Phthalates are plasticizers used to soften PVC. They are endocrine disruptors with established links to hormonal disruption in animal studies and concerning associations in human epidemiological data. More immediately: these materials are porous and cannot be sterilized, meaning bacteria accumulate regardless of cleaning.
If a toy smells strongly of chemicals in the package, that smell is the phthalates off-gassing. It doesn’t get safer with use.
Recommendation: Avoid entirely for any use that involves mucous membranes. External use on intact skin is less concerning but still not ideal.
“Soft Silicone” Without Specification ❌ (Use Caution)

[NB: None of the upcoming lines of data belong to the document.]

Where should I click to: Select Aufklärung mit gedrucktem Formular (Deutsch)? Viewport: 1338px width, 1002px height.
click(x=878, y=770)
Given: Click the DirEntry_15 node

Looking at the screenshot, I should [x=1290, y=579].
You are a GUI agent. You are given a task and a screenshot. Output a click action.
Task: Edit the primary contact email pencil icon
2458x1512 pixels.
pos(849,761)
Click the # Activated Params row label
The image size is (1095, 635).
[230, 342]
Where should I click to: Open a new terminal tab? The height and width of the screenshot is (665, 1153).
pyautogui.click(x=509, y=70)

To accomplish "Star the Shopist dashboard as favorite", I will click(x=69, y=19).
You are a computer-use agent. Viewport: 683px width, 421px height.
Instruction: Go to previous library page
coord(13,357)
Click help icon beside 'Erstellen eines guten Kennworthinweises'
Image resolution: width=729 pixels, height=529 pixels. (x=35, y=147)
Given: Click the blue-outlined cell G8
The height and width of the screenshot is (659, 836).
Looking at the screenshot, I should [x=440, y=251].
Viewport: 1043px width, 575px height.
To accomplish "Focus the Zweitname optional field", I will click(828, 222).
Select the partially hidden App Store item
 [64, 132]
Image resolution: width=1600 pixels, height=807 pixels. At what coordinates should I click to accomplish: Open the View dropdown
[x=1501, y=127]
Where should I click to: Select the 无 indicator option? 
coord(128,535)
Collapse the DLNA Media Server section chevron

“Silicone” without “platinum-cured” or “medical-grade” qualification is a yellow flag. Some manufacturers blend silicone with other materials to reduce cost, calling the result “silicone” while the actual silicone content is low. Blended materials may be porous.
When in doubt, the flame test provides information (see above), or contact the manufacturer and ask for material safety documentation. Legitimate premium brands have it.
Cleaning by Material
Platinum silicone (no vibrator/electronics): Boil for 3 minutes, or run through top rack of dishwasher without detergent.
Platinum silicone (with electronics): Wash with soap and warm water; wipe with isopropyl alcohol-based toy cleaner.
ABS plastic: Soap and warm water; toy cleaner spray.
Borosilicate glass: Boil for 3 minutes, dishwasher, or soap and water.
Stainless steel: Boil, dishwasher, or isopropyl alcohol wipe.
Porous materials (jelly, rubber, cyberskin): Cannot be sterilized. Soap and water removes surface debris; pores retain bacteria regardless.
The Lubricant Compatibility Summary
- Platinum silicone toys: water-based lube only (silicone lube degrades silicone)
- ABS plastic: water, silicone, or oil-based
- Glass: water, silicone, or oil-based
- Stainless steel: water, silicone, or oil-based
When in doubt, water-based lubricant is compatible with everything and is the safe default.
The sex toy industry’s lack of regulation puts the research burden on consumers. We publish materials guides as part of our commitment to helping readers make genuinely informed purchasing decisions — not just reviews of which toy feels best.